■ Problem to solve
Here are some records. Copy each one exactly.

■ Provided information
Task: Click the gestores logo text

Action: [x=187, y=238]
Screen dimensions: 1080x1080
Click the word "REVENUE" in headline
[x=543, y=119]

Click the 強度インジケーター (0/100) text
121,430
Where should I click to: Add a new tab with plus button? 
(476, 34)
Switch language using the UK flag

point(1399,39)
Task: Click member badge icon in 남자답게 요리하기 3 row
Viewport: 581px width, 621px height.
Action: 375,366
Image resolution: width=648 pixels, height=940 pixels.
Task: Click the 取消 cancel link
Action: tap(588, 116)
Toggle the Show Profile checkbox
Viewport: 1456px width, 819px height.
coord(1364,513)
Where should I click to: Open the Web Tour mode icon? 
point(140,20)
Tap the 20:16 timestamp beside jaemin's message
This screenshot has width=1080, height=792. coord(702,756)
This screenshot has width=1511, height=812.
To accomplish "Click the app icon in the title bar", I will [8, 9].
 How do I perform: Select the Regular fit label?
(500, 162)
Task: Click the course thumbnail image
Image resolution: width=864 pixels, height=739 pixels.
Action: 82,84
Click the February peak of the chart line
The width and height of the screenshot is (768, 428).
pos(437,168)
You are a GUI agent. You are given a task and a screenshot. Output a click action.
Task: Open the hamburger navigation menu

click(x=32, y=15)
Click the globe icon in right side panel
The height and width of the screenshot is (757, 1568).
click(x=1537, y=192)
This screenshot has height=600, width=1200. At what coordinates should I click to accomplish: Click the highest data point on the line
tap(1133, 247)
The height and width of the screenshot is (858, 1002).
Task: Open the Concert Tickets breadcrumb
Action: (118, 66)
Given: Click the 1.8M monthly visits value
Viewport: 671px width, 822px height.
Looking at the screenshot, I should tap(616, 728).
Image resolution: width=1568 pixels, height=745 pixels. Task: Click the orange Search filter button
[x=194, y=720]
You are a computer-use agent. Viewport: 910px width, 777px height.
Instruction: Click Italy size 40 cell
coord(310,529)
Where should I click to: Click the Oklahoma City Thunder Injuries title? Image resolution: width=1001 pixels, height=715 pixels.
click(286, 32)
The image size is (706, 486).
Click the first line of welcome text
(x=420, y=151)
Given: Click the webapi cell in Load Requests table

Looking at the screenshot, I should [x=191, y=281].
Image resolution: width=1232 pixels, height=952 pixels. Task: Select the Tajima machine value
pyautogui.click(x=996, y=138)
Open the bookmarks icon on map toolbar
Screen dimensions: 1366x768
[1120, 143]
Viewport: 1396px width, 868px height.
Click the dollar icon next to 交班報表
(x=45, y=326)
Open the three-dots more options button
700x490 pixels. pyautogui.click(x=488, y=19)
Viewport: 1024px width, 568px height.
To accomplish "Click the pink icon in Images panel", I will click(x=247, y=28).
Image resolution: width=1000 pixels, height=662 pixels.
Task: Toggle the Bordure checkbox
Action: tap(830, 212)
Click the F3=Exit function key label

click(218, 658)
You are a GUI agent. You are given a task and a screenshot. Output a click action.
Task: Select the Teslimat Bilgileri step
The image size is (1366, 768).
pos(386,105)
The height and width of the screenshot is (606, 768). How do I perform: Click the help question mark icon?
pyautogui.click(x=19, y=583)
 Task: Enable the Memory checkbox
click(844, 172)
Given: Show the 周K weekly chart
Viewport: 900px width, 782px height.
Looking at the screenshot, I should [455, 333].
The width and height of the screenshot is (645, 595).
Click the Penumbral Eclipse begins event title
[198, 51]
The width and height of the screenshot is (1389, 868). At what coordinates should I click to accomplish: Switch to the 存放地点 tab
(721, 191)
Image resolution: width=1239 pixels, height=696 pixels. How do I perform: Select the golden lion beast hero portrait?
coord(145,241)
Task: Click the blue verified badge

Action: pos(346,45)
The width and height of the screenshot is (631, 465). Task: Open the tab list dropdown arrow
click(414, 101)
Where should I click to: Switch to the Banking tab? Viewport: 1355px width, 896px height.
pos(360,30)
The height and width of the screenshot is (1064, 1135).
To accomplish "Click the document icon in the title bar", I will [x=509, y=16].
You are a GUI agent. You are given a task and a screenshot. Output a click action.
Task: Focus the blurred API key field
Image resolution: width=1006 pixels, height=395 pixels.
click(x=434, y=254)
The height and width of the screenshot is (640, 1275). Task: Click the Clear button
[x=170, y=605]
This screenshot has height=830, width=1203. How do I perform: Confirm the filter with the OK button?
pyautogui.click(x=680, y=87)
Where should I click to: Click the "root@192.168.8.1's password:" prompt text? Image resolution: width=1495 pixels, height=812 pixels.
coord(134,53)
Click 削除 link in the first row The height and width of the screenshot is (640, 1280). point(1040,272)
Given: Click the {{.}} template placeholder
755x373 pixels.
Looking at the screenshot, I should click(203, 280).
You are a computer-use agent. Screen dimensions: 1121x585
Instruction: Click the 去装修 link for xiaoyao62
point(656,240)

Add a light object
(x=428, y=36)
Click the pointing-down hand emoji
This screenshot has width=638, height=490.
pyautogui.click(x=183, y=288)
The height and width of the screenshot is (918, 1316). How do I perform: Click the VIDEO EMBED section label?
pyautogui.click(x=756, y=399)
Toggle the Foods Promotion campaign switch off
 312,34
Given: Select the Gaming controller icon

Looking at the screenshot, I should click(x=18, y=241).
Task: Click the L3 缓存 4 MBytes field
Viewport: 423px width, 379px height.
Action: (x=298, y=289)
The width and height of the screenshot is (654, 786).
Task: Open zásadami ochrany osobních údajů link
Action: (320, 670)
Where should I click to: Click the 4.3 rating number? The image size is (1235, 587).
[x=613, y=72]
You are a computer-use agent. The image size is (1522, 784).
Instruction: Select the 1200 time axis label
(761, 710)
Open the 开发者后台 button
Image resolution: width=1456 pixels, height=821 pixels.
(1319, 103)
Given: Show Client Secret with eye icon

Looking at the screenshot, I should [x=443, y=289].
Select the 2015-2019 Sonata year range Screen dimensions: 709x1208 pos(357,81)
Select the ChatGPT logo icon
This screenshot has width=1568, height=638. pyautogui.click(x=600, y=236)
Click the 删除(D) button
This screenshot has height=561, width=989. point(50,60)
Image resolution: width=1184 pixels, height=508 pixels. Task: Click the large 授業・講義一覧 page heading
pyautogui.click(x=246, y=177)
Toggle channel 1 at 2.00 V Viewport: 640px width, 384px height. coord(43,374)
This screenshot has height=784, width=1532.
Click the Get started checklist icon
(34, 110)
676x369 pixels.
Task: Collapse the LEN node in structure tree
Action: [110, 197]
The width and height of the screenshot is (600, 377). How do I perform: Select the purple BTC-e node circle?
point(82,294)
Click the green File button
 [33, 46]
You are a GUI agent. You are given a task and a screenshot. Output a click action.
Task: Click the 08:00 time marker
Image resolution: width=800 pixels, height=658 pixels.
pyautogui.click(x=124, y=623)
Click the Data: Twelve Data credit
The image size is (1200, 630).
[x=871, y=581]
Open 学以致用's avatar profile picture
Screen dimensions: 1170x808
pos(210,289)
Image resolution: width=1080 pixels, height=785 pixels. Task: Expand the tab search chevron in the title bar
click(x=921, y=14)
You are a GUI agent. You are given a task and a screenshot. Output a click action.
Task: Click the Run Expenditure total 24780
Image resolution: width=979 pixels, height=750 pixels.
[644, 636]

■ Answer box
Task: Click the gestores logo text

Action: [x=187, y=238]
Screen dimensions: 1080x1080
Click the word "REVENUE" in headline
[x=543, y=119]

Click the 強度インジケーター (0/100) text
121,430
Where should I click to: Add a new tab with plus button? 
(476, 34)
Switch language using the UK flag

point(1399,39)
Task: Click member badge icon in 남자답게 요리하기 3 row
Viewport: 581px width, 621px height.
Action: 375,366
Image resolution: width=648 pixels, height=940 pixels.
Task: Click the 取消 cancel link
Action: tap(588, 116)
Toggle the Show Profile checkbox
Viewport: 1456px width, 819px height.
coord(1364,513)
Where should I click to: Open the Web Tour mode icon? 
point(140,20)
Tap the 20:16 timestamp beside jaemin's message
This screenshot has width=1080, height=792. coord(702,756)
This screenshot has width=1511, height=812.
To accomplish "Click the app icon in the title bar", I will [8, 9].
 How do I perform: Select the Regular fit label?
(500, 162)
Task: Click the course thumbnail image
Image resolution: width=864 pixels, height=739 pixels.
Action: 82,84
Click the February peak of the chart line
The width and height of the screenshot is (768, 428).
pos(437,168)
You are a GUI agent. You are given a task and a screenshot. Output a click action.
Task: Open the hamburger navigation menu

click(x=32, y=15)
Click the globe icon in right side panel
The height and width of the screenshot is (757, 1568).
click(x=1537, y=192)
This screenshot has height=600, width=1200. At what coordinates should I click to accomplish: Click the highest data point on the line
tap(1133, 247)
The height and width of the screenshot is (858, 1002).
Task: Open the Concert Tickets breadcrumb
Action: (118, 66)
Given: Click the 1.8M monthly visits value
Viewport: 671px width, 822px height.
Looking at the screenshot, I should tap(616, 728).
Image resolution: width=1568 pixels, height=745 pixels. Task: Click the orange Search filter button
[x=194, y=720]
You are a computer-use agent. Viewport: 910px width, 777px height.
Instruction: Click Italy size 40 cell
coord(310,529)
Where should I click to: Click the Oklahoma City Thunder Injuries title? Image resolution: width=1001 pixels, height=715 pixels.
click(286, 32)
The image size is (706, 486).
Click the first line of welcome text
(x=420, y=151)
Given: Click the webapi cell in Load Requests table

Looking at the screenshot, I should [x=191, y=281].
Image resolution: width=1232 pixels, height=952 pixels. Task: Select the Tajima machine value
pyautogui.click(x=996, y=138)
Open the bookmarks icon on map toolbar
Screen dimensions: 1366x768
[1120, 143]
Viewport: 1396px width, 868px height.
Click the dollar icon next to 交班報表
(x=45, y=326)
Open the three-dots more options button
700x490 pixels. pyautogui.click(x=488, y=19)
Viewport: 1024px width, 568px height.
To accomplish "Click the pink icon in Images panel", I will click(x=247, y=28).
Image resolution: width=1000 pixels, height=662 pixels.
Task: Toggle the Bordure checkbox
Action: tap(830, 212)
Click the F3=Exit function key label

click(218, 658)
You are a GUI agent. You are given a task and a screenshot. Output a click action.
Task: Select the Teslimat Bilgileri step
The image size is (1366, 768).
pos(386,105)
The height and width of the screenshot is (606, 768). How do I perform: Click the help question mark icon?
pyautogui.click(x=19, y=583)
 Task: Enable the Memory checkbox
click(844, 172)
Given: Show the 周K weekly chart
Viewport: 900px width, 782px height.
Looking at the screenshot, I should [455, 333].
The width and height of the screenshot is (645, 595).
Click the Penumbral Eclipse begins event title
[198, 51]
The width and height of the screenshot is (1389, 868). At what coordinates should I click to accomplish: Switch to the 存放地点 tab
(721, 191)
Image resolution: width=1239 pixels, height=696 pixels. How do I perform: Select the golden lion beast hero portrait?
coord(145,241)
Task: Click the blue verified badge

Action: pos(346,45)
The width and height of the screenshot is (631, 465). Task: Open the tab list dropdown arrow
click(414, 101)
Where should I click to: Switch to the Banking tab? Viewport: 1355px width, 896px height.
pos(360,30)
The height and width of the screenshot is (1064, 1135).
To accomplish "Click the document icon in the title bar", I will [x=509, y=16].
You are a GUI agent. You are given a task and a screenshot. Output a click action.
Task: Focus the blurred API key field
Image resolution: width=1006 pixels, height=395 pixels.
click(x=434, y=254)
The height and width of the screenshot is (640, 1275). Task: Click the Clear button
[x=170, y=605]
This screenshot has height=830, width=1203. How do I perform: Confirm the filter with the OK button?
pyautogui.click(x=680, y=87)
Where should I click to: Click the "root@192.168.8.1's password:" prompt text? Image resolution: width=1495 pixels, height=812 pixels.
coord(134,53)
Click 削除 link in the first row The height and width of the screenshot is (640, 1280). point(1040,272)
Given: Click the {{.}} template placeholder
755x373 pixels.
Looking at the screenshot, I should click(203, 280).
You are a computer-use agent. Screen dimensions: 1121x585
Instruction: Click the 去装修 link for xiaoyao62
point(656,240)

Add a light object
(x=428, y=36)
Click the pointing-down hand emoji
This screenshot has width=638, height=490.
pyautogui.click(x=183, y=288)
The height and width of the screenshot is (918, 1316). How do I perform: Click the VIDEO EMBED section label?
pyautogui.click(x=756, y=399)
Toggle the Foods Promotion campaign switch off
 312,34
Given: Select the Gaming controller icon

Looking at the screenshot, I should click(x=18, y=241).
Task: Click the L3 缓存 4 MBytes field
Viewport: 423px width, 379px height.
Action: (x=298, y=289)
The width and height of the screenshot is (654, 786).
Task: Open zásadami ochrany osobních údajů link
Action: (320, 670)
Where should I click to: Click the 4.3 rating number? The image size is (1235, 587).
[x=613, y=72]
You are a computer-use agent. The image size is (1522, 784).
Instruction: Select the 1200 time axis label
(761, 710)
Open the 开发者后台 button
Image resolution: width=1456 pixels, height=821 pixels.
(1319, 103)
Given: Show Client Secret with eye icon

Looking at the screenshot, I should [x=443, y=289].
Select the 2015-2019 Sonata year range Screen dimensions: 709x1208 pos(357,81)
Select the ChatGPT logo icon
This screenshot has width=1568, height=638. pyautogui.click(x=600, y=236)
Click the 删除(D) button
This screenshot has height=561, width=989. point(50,60)
Image resolution: width=1184 pixels, height=508 pixels. Task: Click the large 授業・講義一覧 page heading
pyautogui.click(x=246, y=177)
Toggle channel 1 at 2.00 V Viewport: 640px width, 384px height. coord(43,374)
This screenshot has height=784, width=1532.
Click the Get started checklist icon
(34, 110)
676x369 pixels.
Task: Collapse the LEN node in structure tree
Action: [110, 197]
The width and height of the screenshot is (600, 377). How do I perform: Select the purple BTC-e node circle?
point(82,294)
Click the green File button
 [33, 46]
You are a GUI agent. You are given a task and a screenshot. Output a click action.
Task: Click the 08:00 time marker
Image resolution: width=800 pixels, height=658 pixels.
pyautogui.click(x=124, y=623)
Click the Data: Twelve Data credit
The image size is (1200, 630).
[x=871, y=581]
Open 学以致用's avatar profile picture
Screen dimensions: 1170x808
pos(210,289)
Image resolution: width=1080 pixels, height=785 pixels. Task: Expand the tab search chevron in the title bar
click(x=921, y=14)
You are a GUI agent. You are given a task and a screenshot. Output a click action.
Task: Click the Run Expenditure total 24780
Image resolution: width=979 pixels, height=750 pixels.
[644, 636]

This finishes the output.